Delegada diz que pastor Anderson controlava a vida de Flordelis

Barbara Lomba afirmou ainda que antes do crime, muitas pessoas da casa já estavam sabendo sobre o possível assassinato

atualizado 31/03/2021 8:35

deputada FlordelisRafaela Felicciano/Metrópoles

Rio de Janeiro – A delegada Bárbara Lomba Bueno, que comandou as fases iniciais das investigações sobre a morte do pastor Anderson do Carmo, disse nessa terça-feira (30/3), durante depoimento ao Conselho de Ética e Decoro Parlamentar da Câmara dos Deputados, que parte das provas que ligam a deputada federal Flordelis dos Santos de Souza (PSD) ao assassinato do ex-marido estariam em mensagens trocadas pelos integrantes da família e obtidas pela polícia.

“Havia um núcleo [pessoas da família] muito próximo da deputada que tinha uma revolta contra a vítima em relação a invasão que o Anderson estava cometendo na vida de Flordelis. Tanto na vida profissional, quanto no exercício de seu mandato. Ele dizia como ela devia se posicionar e falava o que ela tinha que dizer em discursos. Havia uma interferência intensa do Anderson na vida de Flordelis”, afirmou a delegada.

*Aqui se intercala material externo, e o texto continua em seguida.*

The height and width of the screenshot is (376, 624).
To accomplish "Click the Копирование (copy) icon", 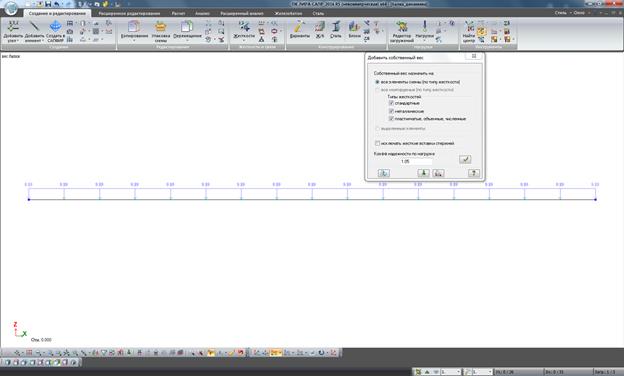I will pyautogui.click(x=134, y=31).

Ainda no depoimento, Barbara Lomba disse que, antes do crime contra Anderson, muitas pessoas da casa já estavam sabendo do possível assassinato.

Bárbara foi substituída da Divisão de Homicídios de Niterói, Itaboraí e São Gonçalo (DHNISG) no ano passado. No lugar dela, entrou Allan Duarte Lacerda, ex-chefe da 127ª DP (Búzios), na Região dos Lagos.

Flordelis e mais 10 pessoas são rés no processo que julga os responsáveis pela morte de Anderson do Carmo. Em depoimento, testemunhas de acusação afirmam que a deputada orquestrou a morte do marido. A parlamentar nega participação no crime.

Na defesa, a deputada afirma que existe erro na conclusão das investigações e alega que não pode ser julgada e condenada antes que todo o processo seja concluído. Segundo ela, a mandante do assassinato foi a filha Simone.